Leo Tolstoy (1828–1910) was a Russian writer widely regarded as one of the greatest authors in world literature. Born into an aristocratic family at Yasnaya Polyana, he became famous above all for his monumental novels, but devoted much of his later life to shorter works — fables, moral tales, and folk stories — shaped by his deep interest in Christian ethics, peasant life, and the search for spiritual meaning.
In his shorter fiction, Tolstoy consistently returned to the lives of ordinary Russian people: peasants, craftsmen, the poor, and the humble. His style in these pieces is deliberately plain and direct, stripped of ornamentation, as he believed literature should be accessible to all readers regardless of education or background. The moral stakes are always clear, yet the stories rarely feel preachy; instead, they work through quiet observation and human detail.

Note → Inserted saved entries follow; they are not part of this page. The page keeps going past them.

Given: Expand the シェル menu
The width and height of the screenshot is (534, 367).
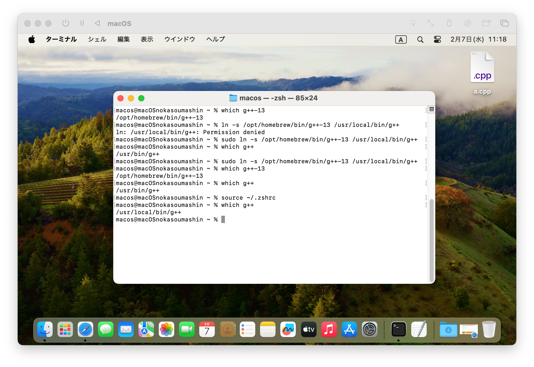Looking at the screenshot, I should [97, 39].
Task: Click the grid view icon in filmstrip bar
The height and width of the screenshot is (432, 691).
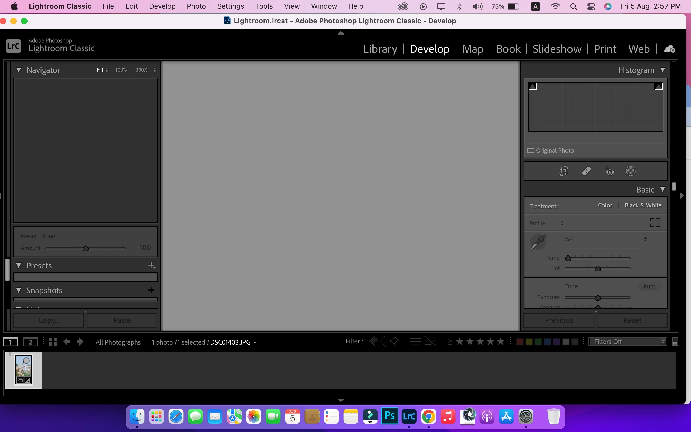Action: coord(53,342)
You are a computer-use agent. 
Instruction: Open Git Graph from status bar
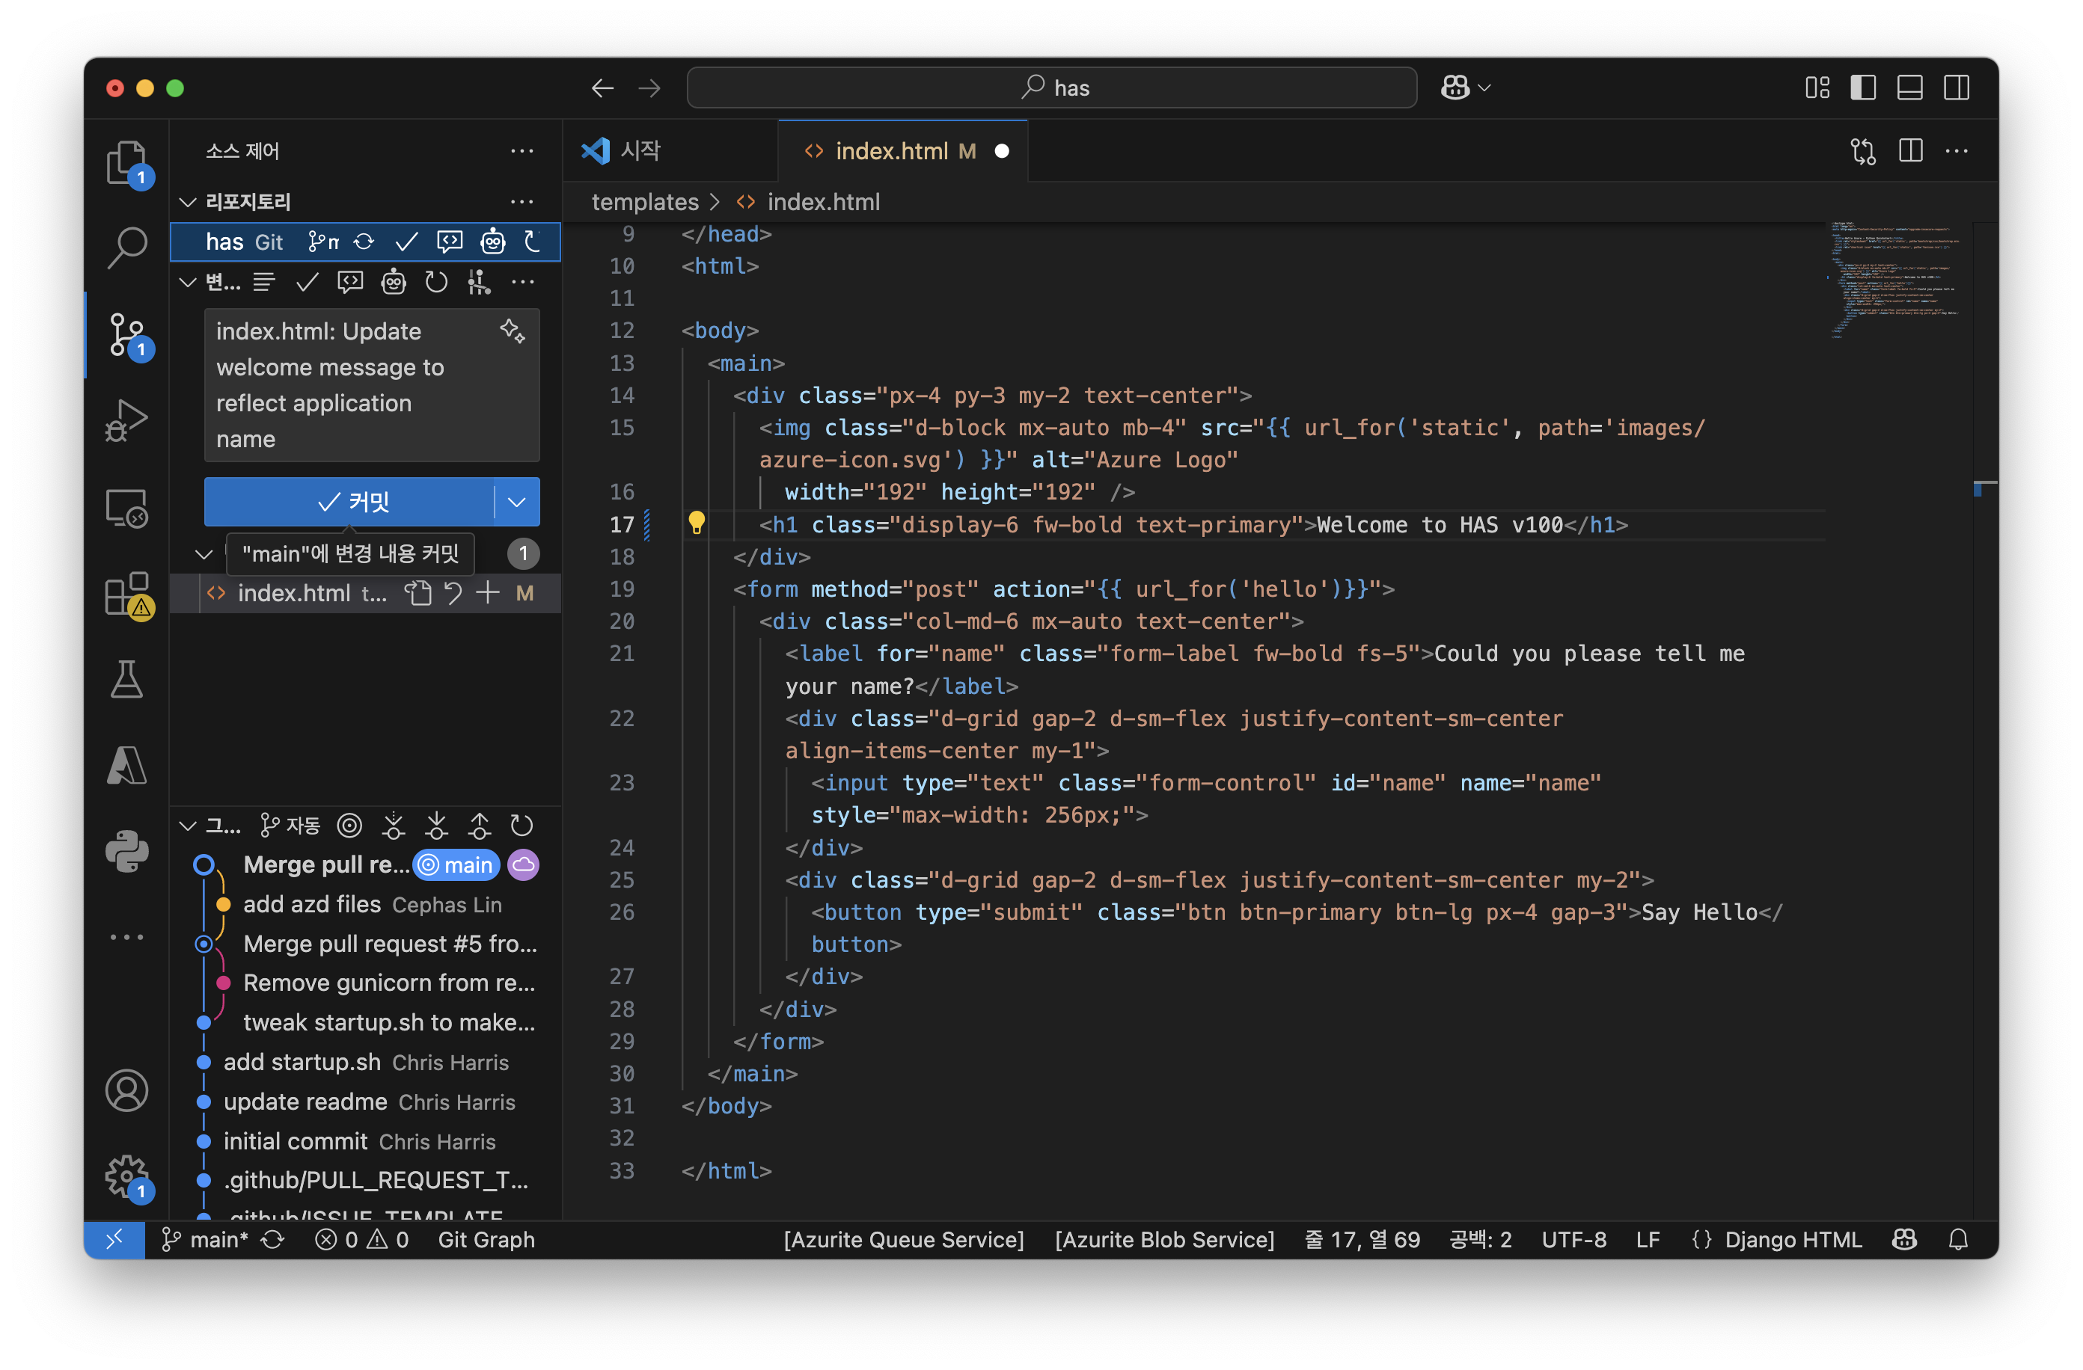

Several of the stories collected here illustrate this approach well. In The Foundling, a chance discovery at a doorstep sets in motion a meditation on responsibility and compassion within a poor household. The Peasant and the Cucumbers is a compact fable in the tradition of Aesop and Russian folk literature, following a man whose elaborate daydreams unravel through a single moment of misjudgment — a wry, economical portrait of human self-deception. Meanwhile, Papa Panov’s Special Christmas tells the story of a solitary shoemaker who waits through Christmas Day for a promised visit from Christ, finding instead a series of needy strangers at his door — one of Tolstoy’s most direct expressions of his belief that the divine is encountered in acts of everyday kindness.
These shorter works belong to a deliberate literary project Tolstoy undertook in the 1870s and 1880s, when he collaborated on primers and reading books for Russian peasant children and worked to produce fiction that was morally instructive without being condescending. He drew on Russian oral tradition, the Gospels, and European fable, weaving them into a body of work that stands apart from his novels in scale but not in seriousness of purpose.
Tolstoy’s shorter stories have had a lasting influence on writers interested in plainness of style and moral clarity in fiction. Authors including Ernest Hemingway and Isaac Babel acknowledged his prose as a benchmark. His fables and folk tales remain a significant part of his literary legacy, offering a concentrated view of the values and concerns that ran through his work from beginning to end.